Rewrite the listing below, replacing every "screenshot" with "screen capture" and changing nothing else.

## Begin Listed records

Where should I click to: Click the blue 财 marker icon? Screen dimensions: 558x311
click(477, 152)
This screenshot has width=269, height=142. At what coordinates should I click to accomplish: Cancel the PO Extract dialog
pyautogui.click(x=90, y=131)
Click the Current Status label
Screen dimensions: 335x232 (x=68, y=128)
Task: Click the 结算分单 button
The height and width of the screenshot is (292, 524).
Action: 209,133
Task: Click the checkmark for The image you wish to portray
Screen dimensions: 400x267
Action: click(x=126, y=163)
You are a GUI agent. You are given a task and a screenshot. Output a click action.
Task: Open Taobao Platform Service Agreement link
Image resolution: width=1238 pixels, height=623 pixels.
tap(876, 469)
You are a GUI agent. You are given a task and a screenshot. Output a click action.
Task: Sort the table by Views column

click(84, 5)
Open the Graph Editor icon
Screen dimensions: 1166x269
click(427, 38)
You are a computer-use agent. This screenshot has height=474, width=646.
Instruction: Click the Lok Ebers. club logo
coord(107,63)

## End Listed records

Task answer:
Where should I click to: Click the blue 财 marker icon? Screen dimensions: 558x311
click(477, 152)
This screen capture has width=269, height=142. At what coordinates should I click to accomplish: Cancel the PO Extract dialog
pyautogui.click(x=90, y=131)
Click the Current Status label
Screen dimensions: 335x232 (x=68, y=128)
Task: Click the 结算分单 button
The height and width of the screen capture is (292, 524).
Action: 209,133
Task: Click the checkmark for The image you wish to portray
Screen dimensions: 400x267
Action: click(x=126, y=163)
You are a GUI agent. You are given a task and a screen capture. Output a click action.
Task: Open Taobao Platform Service Agreement link
Image resolution: width=1238 pixels, height=623 pixels.
tap(876, 469)
You are a GUI agent. You are given a task and a screen capture. Output a click action.
Task: Sort the table by Views column

click(84, 5)
Open the Graph Editor icon
Screen dimensions: 1166x269
click(427, 38)
You are a computer-use agent. This screen capture has height=474, width=646.
Instruction: Click the Lok Ebers. club logo
coord(107,63)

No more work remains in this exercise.